Germans reject 'new spelling'
As if Germany does not have enough major problems at the moment, there are growing signs of an unbeatable wave of popular opposition to the spelling reforms which have been introduced by the federal government and were supposed to become universal by August 2005. Six years ago the Rechtschreibung or 'new spelling', a reform affecting about 5% of the language, was introduced to simplify and modernise the complex German spelling rules. It was intended to make the language very much easier to learn.
In fact the changes have encountered increasing popular opposition. Literary critic Marcel Reich-Ranicki wrote: 'Chaos has broken out... in no other major European country is the gap so deep between the language of the people and the language of literature.'
The newspapers are voting with their feet. Axel Springer's titles and Der Spiegel returned to the old spelling last month. Gunther Grass and other leading writers have refused to allow their books to be published with the new spelling. Some publishers are taking the line of least resistance and allowing their authors to choose which form of spelling should be used in their books.
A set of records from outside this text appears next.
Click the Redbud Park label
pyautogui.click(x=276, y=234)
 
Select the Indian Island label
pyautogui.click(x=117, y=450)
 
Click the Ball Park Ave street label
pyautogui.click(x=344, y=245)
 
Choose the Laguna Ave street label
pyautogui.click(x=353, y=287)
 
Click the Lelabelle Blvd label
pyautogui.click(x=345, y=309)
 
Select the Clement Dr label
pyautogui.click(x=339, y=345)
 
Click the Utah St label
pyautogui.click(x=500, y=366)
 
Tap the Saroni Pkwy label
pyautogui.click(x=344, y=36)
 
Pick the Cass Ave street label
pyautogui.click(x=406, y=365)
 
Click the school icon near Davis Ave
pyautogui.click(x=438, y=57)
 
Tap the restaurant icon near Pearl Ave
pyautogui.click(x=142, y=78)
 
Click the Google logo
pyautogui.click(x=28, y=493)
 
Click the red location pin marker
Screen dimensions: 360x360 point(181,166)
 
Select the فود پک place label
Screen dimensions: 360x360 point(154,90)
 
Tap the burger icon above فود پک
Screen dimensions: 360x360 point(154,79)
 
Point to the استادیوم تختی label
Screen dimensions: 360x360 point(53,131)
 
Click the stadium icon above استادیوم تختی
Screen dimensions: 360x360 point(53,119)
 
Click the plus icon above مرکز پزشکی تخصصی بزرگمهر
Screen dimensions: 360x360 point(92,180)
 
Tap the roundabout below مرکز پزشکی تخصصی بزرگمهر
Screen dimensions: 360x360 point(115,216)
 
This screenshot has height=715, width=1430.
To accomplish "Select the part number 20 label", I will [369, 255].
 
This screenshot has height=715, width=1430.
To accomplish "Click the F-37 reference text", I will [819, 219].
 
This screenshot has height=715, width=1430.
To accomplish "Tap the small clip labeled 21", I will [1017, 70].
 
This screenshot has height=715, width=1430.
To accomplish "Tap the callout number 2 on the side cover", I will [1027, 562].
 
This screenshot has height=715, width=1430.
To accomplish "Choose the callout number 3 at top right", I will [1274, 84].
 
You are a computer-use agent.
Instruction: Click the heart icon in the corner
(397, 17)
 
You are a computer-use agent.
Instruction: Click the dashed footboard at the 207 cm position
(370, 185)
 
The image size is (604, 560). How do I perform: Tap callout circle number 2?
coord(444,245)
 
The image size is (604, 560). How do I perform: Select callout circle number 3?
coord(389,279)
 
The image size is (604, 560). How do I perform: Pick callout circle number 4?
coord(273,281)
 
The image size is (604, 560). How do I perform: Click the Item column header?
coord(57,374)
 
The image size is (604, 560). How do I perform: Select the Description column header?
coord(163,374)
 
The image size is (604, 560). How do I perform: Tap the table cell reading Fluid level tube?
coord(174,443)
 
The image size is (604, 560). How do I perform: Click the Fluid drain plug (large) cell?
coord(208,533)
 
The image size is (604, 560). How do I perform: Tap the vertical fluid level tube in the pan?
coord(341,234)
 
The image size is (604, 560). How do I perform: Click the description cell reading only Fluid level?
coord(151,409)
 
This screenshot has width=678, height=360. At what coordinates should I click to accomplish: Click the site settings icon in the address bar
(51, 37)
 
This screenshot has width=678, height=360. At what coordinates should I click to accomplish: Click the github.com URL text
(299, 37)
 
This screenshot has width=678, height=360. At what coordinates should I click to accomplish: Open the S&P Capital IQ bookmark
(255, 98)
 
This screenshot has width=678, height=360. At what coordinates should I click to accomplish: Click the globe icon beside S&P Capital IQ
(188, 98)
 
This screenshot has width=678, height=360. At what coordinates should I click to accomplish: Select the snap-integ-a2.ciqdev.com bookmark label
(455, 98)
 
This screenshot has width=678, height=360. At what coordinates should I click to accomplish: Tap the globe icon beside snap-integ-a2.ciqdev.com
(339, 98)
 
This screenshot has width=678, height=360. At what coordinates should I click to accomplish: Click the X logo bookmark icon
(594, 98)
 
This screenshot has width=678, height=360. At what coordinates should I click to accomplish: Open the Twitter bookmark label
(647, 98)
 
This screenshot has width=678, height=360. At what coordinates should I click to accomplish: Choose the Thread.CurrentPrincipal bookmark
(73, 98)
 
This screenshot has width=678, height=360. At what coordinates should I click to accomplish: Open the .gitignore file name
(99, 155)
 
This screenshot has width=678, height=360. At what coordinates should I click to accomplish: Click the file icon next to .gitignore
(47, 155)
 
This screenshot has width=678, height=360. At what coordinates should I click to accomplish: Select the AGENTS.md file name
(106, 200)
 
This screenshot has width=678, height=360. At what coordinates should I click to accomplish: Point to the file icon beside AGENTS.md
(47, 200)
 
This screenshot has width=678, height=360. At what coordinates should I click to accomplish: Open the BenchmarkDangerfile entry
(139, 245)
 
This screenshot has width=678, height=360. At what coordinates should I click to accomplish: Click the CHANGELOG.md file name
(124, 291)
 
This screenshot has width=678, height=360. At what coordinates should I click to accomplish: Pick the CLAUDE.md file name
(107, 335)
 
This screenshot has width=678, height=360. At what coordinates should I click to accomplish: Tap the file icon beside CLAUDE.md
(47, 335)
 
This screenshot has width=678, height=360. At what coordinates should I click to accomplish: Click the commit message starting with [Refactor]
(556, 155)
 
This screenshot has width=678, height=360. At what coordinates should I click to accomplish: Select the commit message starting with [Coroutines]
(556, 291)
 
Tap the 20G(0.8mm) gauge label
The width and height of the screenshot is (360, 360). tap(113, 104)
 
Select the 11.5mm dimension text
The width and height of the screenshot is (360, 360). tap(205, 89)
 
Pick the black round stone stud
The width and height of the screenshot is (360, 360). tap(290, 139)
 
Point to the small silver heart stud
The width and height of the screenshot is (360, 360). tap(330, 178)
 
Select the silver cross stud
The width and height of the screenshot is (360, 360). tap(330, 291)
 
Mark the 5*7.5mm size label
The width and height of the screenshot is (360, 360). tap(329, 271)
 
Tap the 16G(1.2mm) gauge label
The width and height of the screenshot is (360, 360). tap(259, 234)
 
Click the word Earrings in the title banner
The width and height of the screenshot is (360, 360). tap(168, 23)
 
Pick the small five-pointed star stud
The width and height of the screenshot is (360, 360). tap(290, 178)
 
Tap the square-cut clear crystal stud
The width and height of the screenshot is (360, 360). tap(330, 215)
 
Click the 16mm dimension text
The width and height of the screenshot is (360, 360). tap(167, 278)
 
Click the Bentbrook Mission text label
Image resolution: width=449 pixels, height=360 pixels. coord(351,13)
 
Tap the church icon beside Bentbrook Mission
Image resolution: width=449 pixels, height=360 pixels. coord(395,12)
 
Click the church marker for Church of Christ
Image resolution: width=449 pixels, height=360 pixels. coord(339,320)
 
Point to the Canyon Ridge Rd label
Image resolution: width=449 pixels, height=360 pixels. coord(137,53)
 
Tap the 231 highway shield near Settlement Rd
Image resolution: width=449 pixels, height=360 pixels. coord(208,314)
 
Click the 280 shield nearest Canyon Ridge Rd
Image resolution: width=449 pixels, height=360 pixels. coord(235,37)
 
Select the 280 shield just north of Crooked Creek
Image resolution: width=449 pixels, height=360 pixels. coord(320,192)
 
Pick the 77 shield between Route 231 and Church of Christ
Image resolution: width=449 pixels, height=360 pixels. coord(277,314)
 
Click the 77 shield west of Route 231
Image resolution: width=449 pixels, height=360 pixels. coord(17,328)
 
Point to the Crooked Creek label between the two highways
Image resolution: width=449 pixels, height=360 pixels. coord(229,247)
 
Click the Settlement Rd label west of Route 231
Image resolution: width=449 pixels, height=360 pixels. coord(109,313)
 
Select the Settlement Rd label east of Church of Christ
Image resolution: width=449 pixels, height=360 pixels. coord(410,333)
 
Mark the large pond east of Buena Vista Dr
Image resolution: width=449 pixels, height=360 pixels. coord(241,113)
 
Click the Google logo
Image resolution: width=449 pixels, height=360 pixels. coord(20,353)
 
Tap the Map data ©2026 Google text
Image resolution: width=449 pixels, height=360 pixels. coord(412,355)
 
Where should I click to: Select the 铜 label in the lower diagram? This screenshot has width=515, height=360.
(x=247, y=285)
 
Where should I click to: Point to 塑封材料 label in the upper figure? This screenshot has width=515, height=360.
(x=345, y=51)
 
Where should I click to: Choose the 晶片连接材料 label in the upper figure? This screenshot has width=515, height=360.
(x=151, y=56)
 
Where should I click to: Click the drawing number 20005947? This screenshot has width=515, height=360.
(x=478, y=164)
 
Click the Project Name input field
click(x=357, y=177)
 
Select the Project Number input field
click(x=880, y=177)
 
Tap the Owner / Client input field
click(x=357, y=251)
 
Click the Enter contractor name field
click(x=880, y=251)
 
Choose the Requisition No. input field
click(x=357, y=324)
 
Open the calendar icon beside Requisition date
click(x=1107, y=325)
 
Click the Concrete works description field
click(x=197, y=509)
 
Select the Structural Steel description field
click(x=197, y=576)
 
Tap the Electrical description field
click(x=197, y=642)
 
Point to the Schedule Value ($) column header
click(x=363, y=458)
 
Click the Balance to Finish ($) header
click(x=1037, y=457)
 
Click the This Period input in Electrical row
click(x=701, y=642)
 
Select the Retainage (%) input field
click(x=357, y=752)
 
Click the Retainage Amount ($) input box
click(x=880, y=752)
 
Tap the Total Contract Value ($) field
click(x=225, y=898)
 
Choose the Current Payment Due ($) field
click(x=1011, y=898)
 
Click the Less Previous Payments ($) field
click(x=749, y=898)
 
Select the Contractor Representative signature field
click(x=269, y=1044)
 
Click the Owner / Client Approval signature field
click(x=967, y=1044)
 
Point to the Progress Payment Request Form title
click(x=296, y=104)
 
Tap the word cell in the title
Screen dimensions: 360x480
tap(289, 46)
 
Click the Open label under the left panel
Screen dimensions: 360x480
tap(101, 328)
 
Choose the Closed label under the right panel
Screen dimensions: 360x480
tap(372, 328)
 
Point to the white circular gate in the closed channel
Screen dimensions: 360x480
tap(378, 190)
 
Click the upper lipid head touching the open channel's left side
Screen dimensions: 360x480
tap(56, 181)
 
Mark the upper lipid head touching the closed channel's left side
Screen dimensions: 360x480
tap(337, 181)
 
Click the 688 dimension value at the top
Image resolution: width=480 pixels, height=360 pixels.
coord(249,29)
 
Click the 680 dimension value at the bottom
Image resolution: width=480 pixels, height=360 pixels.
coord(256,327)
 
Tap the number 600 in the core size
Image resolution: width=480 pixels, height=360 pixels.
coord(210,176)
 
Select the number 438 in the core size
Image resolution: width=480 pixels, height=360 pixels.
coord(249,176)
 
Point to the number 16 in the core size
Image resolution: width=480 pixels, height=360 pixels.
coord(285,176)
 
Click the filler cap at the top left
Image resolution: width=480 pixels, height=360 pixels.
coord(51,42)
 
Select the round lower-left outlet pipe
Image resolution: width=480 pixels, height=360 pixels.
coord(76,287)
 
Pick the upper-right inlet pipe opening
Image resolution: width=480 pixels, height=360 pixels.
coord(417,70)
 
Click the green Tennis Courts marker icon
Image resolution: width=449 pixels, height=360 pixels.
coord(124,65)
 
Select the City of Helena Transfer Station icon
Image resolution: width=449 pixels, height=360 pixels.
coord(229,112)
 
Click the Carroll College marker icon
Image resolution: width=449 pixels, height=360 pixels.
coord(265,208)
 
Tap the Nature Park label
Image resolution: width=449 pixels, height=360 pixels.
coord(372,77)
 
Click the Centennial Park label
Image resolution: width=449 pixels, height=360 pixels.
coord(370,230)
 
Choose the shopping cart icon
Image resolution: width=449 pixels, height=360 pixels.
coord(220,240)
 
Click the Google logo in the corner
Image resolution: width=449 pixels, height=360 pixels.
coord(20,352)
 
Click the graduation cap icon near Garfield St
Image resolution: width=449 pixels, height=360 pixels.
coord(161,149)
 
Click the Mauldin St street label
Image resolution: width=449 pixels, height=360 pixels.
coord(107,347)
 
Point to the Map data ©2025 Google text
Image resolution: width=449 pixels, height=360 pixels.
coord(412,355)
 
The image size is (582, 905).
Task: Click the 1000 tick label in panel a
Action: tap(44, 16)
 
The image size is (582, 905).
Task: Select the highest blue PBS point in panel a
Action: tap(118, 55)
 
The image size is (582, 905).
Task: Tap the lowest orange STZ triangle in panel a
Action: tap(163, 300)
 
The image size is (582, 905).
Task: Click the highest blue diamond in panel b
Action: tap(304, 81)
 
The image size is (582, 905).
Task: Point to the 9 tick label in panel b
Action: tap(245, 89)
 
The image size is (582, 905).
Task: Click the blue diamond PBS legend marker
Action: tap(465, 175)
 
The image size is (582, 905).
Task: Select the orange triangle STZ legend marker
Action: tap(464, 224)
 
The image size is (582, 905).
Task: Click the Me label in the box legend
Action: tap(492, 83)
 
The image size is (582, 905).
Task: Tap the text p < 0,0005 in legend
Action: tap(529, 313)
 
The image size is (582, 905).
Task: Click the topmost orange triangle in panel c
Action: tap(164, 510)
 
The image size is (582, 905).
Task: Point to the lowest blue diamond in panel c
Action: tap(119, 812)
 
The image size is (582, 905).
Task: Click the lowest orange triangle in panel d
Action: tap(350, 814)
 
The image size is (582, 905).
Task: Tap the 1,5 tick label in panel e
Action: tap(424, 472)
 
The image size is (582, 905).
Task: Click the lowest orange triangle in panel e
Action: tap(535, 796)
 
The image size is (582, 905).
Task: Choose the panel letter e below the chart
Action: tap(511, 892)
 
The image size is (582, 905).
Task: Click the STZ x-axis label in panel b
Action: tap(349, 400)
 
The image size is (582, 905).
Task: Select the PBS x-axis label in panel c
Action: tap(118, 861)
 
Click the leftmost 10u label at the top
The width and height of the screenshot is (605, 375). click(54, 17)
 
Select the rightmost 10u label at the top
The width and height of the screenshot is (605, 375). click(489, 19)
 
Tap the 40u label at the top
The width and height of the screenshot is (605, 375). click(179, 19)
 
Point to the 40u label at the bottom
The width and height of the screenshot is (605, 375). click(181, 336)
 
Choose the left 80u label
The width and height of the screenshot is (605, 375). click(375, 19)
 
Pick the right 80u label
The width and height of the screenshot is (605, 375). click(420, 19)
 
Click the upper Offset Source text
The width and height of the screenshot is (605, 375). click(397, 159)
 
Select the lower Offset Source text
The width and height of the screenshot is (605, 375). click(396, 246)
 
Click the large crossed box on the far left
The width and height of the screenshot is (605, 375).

But for school textbook publishers this is a crucial and costly issue. Latest estimates for making the changes throughout educational publishing start at around €250m (£168m or $298m). Publishers may be unwilling but resigned to the costs involved, but will be even more unhappy if the changes are in the end abandoned.
These reforms are meeting resistance the bureaucrats never dreamed of, although they should perhaps have remembered that Germans are rightly proud of their cultural inheritance. Not surprisingly, people are usually attached to the spelling they have always used. Many would regard using correct spelling as a measure of their personal level of literacy. Which might be why Profile's Accomodating Brocolli in the Cemetary looks like being this year's successor to the hugely successful Eats, Shoots and Leaves.